▶ **Description of the task**
Write out each line from the data below that includes the word "Artha".

Stored records
BEGIN

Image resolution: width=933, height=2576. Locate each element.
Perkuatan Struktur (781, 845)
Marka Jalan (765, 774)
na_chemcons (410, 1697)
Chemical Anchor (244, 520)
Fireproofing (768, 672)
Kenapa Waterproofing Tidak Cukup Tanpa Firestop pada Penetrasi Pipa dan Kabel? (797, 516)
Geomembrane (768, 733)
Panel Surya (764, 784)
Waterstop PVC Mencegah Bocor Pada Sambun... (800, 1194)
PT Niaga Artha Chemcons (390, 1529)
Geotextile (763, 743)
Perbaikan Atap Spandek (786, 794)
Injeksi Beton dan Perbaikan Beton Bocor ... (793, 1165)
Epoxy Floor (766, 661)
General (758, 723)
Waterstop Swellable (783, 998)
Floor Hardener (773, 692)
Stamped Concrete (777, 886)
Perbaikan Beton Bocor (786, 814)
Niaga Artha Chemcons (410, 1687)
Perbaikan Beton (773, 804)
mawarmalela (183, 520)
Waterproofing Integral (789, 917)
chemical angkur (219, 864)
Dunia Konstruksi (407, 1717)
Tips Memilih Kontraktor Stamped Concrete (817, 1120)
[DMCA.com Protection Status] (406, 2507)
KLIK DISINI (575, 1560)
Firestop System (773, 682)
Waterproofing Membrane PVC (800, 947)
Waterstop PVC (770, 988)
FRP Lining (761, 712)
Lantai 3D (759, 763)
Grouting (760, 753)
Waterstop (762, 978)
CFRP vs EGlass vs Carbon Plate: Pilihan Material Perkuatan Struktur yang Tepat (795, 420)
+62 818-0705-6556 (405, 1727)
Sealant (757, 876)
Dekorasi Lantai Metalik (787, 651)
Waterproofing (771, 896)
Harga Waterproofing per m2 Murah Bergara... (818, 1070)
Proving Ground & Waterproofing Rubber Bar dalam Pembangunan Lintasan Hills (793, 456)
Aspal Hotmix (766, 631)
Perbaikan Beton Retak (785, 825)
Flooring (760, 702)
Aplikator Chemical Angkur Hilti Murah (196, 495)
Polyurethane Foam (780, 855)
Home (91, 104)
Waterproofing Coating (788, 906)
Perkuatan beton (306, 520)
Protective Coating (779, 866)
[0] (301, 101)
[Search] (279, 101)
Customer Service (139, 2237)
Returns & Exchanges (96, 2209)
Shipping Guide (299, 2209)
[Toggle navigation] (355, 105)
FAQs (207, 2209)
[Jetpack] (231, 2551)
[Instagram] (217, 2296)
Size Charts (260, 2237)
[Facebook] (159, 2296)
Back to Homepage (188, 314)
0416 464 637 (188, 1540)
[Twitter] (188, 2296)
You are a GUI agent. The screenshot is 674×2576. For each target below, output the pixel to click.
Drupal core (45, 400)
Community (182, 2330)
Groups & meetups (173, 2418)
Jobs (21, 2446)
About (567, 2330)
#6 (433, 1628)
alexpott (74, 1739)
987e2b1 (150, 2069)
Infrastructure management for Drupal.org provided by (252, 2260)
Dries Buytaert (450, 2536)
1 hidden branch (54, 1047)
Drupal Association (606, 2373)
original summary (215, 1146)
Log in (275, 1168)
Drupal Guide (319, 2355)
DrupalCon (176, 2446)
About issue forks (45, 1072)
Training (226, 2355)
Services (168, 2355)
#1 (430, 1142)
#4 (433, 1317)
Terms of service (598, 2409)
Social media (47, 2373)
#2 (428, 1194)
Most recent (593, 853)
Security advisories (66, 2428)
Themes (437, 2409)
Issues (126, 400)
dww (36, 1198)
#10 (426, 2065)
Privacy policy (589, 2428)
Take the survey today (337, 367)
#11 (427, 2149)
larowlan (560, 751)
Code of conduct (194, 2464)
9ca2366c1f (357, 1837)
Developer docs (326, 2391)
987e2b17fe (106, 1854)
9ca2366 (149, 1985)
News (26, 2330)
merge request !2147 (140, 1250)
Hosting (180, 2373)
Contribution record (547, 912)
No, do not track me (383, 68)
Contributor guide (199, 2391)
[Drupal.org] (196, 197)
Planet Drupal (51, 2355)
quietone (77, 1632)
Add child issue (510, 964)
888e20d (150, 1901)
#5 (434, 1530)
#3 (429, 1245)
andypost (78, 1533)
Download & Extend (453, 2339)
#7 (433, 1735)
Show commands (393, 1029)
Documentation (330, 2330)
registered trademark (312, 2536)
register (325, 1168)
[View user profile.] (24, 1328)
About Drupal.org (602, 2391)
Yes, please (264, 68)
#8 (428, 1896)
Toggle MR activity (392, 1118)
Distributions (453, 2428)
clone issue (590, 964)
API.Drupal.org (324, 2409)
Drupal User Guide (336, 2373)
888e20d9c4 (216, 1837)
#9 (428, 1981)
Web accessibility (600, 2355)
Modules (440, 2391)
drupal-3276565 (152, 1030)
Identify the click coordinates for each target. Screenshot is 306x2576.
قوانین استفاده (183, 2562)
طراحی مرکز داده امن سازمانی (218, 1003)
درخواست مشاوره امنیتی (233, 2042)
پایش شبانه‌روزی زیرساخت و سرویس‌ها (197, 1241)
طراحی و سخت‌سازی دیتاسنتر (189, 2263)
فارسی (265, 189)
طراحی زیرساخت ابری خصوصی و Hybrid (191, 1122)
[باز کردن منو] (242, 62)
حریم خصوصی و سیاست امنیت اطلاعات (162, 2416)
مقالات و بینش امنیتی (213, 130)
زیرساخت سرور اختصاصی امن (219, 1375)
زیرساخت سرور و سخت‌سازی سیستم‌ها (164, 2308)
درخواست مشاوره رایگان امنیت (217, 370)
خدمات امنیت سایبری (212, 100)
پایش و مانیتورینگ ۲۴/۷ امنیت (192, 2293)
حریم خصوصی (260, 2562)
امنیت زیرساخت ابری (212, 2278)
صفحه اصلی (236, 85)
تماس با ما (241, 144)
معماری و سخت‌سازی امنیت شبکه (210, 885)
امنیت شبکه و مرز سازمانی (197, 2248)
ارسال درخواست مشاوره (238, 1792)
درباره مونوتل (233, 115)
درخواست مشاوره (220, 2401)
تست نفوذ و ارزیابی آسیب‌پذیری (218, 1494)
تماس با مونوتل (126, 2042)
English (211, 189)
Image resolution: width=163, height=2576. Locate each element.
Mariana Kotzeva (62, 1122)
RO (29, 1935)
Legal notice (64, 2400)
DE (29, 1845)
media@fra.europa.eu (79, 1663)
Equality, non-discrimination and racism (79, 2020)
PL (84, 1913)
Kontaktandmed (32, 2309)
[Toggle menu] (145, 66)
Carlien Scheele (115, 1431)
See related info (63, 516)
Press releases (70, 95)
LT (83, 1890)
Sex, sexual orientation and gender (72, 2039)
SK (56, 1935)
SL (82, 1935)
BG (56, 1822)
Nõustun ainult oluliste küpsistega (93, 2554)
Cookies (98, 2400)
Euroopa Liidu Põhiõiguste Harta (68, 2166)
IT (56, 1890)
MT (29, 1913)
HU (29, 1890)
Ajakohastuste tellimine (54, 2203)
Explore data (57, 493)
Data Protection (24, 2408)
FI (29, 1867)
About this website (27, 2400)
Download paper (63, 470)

END

▶ **Answer for the task**
PT Niaga Artha Chemcons (390, 1529)
Niaga Artha Chemcons (410, 1687)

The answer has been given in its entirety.